We went out onto the water in our Zodiacs and I had our Austrian guide Barbara (an expert on Glaciers). We made our way slowly towards the cliffs and at first there were just a few hundred birds on the tiny rocky outcrops, where each bird was incubating a solitary egg. However, as we made our way further along the cliffs, away from the ship the sky seemed to be filled with birds. The cliffs were towering above us, stained a mix of white and pink from the guillemots' droppings, and the birds were there in their thousands. The noise was quite amazing and it was an incredible spectacle which I feel truly honoured to have seen.
We were desperate to see our first Arctic Fox at Alkefjellet and when we came to a grass covered scree slopes it was the best chance we would have. We scanned and we scanned but we just couldn't see any movement ... then Barbara spotted one, our first Arctic Fox. She was so excited and we were too, it was a long way off but it was an amazing sighting.
We eventually decided to leave the fox alone and head back to the ship for the evening and yet another meal. Tonight we were heading to a fjord that has only be visited by a handful of vessels, even our expedition leader had never been there before. We were now really on a true Arctic expedition and heading into the unknown.
With our first night at sea, we were up bright and early for the first of many amazing breakfasts before a briefing on our first Zodiac excursion. This morning we were visiting an area where a historic British marble quarry once operated but is now favoured by Svalbard Reindeer and Long-tailed Skua. This was our first landing and so it was our first time venturing into Polar Bear territory. In fact, it turns out that anywhere on land is bear country as is anywhere at sea!
We quickly spotted our first Svalbard Reindeer and we managed to get a few photographs in the gloom of the morning. As we walked across the tundra for the first time we saw plenty of Snow Bunting, our first Red-throated Diver, Long-tailed Duck, Purple Sandpiper, Brent Geese and the stunning Long-tailed Skua!
We had a great introduction to the Arctic ecosystem in the morning with our visit to Ny London before having a superb lunch (in fact all the food throughout the trip was just "fantastic"). In the afternoon we would be visiting the northerly town of Ny Alesund where there are breeding Arctic Tern and sometimes some Arctic Foxes, the small settlement is primarily a research centre having originally been built for a coal mine but it is also home to the world's most northerly post office!
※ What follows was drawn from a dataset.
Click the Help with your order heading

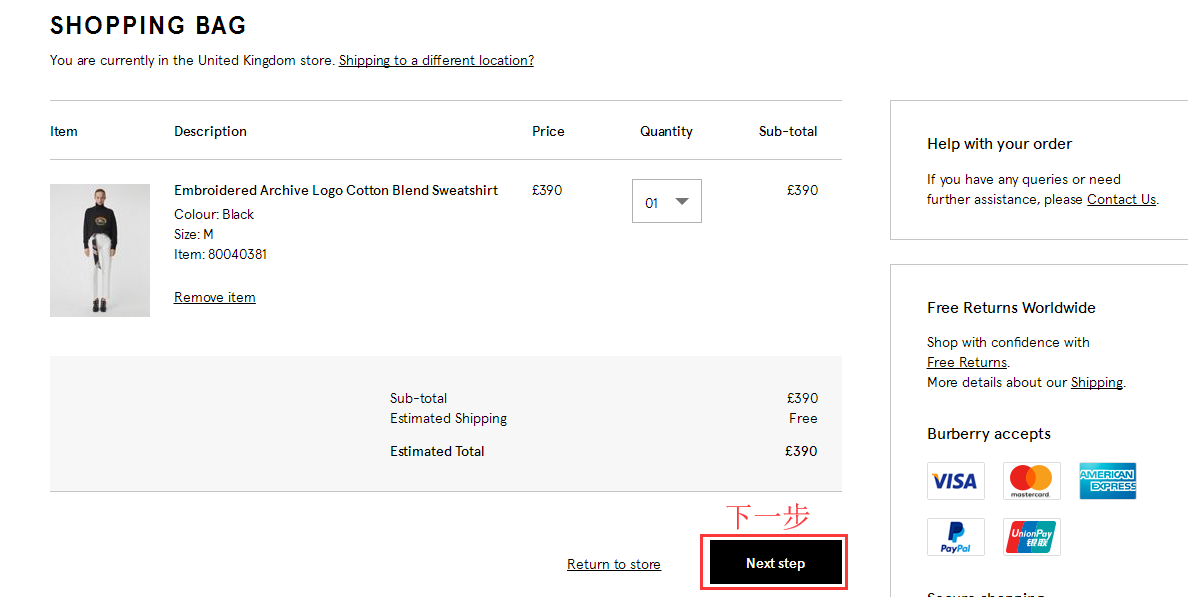[x=999, y=144]
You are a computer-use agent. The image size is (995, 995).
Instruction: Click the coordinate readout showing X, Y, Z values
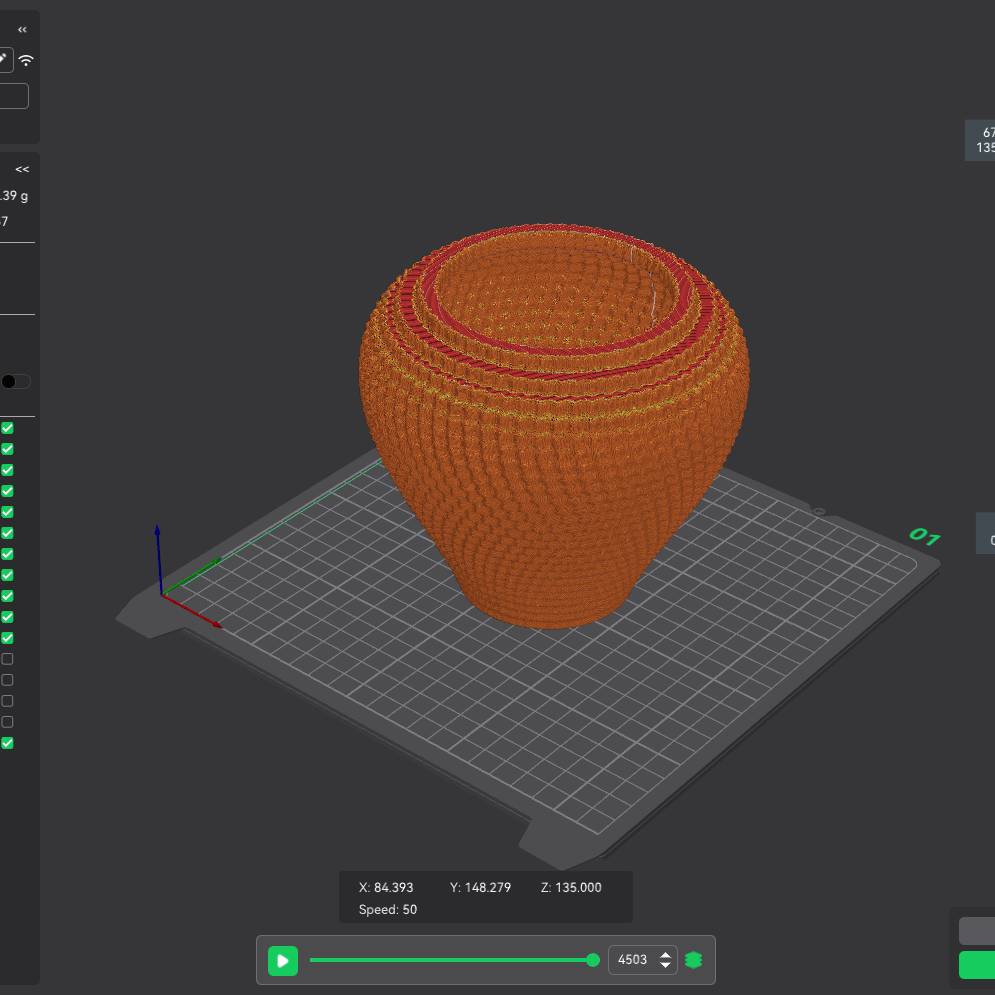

It was the wildlife that was to feature and we had another yet another Zodiac transfer to the small dock and we were then free to wander (with a perimeter of armed guards around the settlement).
A great day all round and a really educational first full day in the Arctic. We knew that tomorrow would be our first day in the "High Arctic" and we were all very excited indeed. Another night's worth of cruising and we would start to be in a really wild landscape!